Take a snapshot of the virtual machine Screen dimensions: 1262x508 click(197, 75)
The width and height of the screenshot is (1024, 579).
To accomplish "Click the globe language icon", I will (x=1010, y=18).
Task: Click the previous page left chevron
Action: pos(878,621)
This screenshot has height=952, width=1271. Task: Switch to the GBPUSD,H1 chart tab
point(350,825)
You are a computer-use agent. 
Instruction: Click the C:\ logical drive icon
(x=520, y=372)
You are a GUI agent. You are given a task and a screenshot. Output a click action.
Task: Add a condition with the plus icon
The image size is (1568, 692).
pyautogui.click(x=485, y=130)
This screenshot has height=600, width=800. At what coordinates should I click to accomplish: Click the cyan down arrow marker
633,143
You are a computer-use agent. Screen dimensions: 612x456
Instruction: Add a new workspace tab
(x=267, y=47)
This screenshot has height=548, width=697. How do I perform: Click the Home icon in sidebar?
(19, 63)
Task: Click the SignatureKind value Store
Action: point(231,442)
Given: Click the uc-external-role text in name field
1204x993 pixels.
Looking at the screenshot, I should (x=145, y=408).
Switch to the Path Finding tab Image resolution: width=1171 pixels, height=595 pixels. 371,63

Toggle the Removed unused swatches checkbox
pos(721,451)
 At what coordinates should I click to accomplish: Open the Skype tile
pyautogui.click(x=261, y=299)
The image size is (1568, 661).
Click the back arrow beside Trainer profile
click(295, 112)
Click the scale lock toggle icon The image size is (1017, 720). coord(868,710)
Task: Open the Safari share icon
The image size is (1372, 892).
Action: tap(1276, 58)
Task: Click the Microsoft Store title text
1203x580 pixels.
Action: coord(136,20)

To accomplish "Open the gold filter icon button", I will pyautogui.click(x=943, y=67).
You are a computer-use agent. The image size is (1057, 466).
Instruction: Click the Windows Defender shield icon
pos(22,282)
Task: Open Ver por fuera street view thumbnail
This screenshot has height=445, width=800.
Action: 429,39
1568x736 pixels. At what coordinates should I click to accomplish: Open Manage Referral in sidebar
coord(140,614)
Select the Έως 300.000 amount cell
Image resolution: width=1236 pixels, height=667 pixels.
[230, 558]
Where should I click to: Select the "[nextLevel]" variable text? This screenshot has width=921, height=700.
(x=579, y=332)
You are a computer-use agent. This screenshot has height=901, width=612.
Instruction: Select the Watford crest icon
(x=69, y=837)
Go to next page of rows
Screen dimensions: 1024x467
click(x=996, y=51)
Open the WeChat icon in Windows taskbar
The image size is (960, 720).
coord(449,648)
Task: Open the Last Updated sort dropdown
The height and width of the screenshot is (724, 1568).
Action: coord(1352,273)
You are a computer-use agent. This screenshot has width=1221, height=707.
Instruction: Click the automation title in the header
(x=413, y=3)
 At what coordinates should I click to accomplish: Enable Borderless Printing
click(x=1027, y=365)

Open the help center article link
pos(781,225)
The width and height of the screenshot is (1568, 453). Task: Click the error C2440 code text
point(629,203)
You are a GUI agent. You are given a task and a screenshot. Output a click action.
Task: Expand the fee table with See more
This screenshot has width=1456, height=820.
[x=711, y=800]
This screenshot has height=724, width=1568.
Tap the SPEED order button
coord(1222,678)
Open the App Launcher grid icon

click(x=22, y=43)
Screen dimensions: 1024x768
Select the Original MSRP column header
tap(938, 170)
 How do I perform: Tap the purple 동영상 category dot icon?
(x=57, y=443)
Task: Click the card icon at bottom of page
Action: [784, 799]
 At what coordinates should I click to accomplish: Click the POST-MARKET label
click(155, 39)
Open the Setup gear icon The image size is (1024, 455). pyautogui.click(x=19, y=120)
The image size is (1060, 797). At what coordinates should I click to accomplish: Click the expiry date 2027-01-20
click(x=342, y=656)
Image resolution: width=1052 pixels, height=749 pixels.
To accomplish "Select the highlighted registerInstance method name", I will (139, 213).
==*==
:: Your task ::
Convert the part of the entries that opens with the line containing "Open the help center article link" and runs through the end of the entries into a JSON list of strings, one string per line, leaving out blank lines.

:: Written response ::
[
  "Open the help center article link",
  "pos(781,225)",
  "The width and height of the screenshot is (1568, 453). Task: Click the error C2440 code text",
  "point(629,203)",
  "You are a GUI agent. You are given a task and a screenshot. Output a click action.",
  "Task: Expand the fee table with See more",
  "This screenshot has width=1456, height=820.",
  "[x=711, y=800]",
  "This screenshot has height=724, width=1568.",
  "Tap the SPEED order button",
  "coord(1222,678)",
  "Open the App Launcher grid icon",
  "click(x=22, y=43)",
  "Screen dimensions: 1024x768",
  "Select the Original MSRP column header",
  "tap(938, 170)",
  " How do I perform: Tap the purple 동영상 category dot icon?",
  "(x=57, y=443)",
  "Task: Click the card icon at bottom of page",
  "Action: [784, 799]",
  " At what coordinates should I click to accomplish: Click the POST-MARKET label",
  "click(155, 39)",
  "Open the Setup gear icon The image size is (1024, 455). pyautogui.click(x=19, y=120)",
  "The image size is (1060, 797). At what coordinates should I click to accomplish: Click the expiry date 2027-01-20",
  "click(x=342, y=656)",
  "Image resolution: width=1052 pixels, height=749 pixels.",
  "To accomplish \"Select the highlighted registerInstance method name\", I will (139, 213)."
]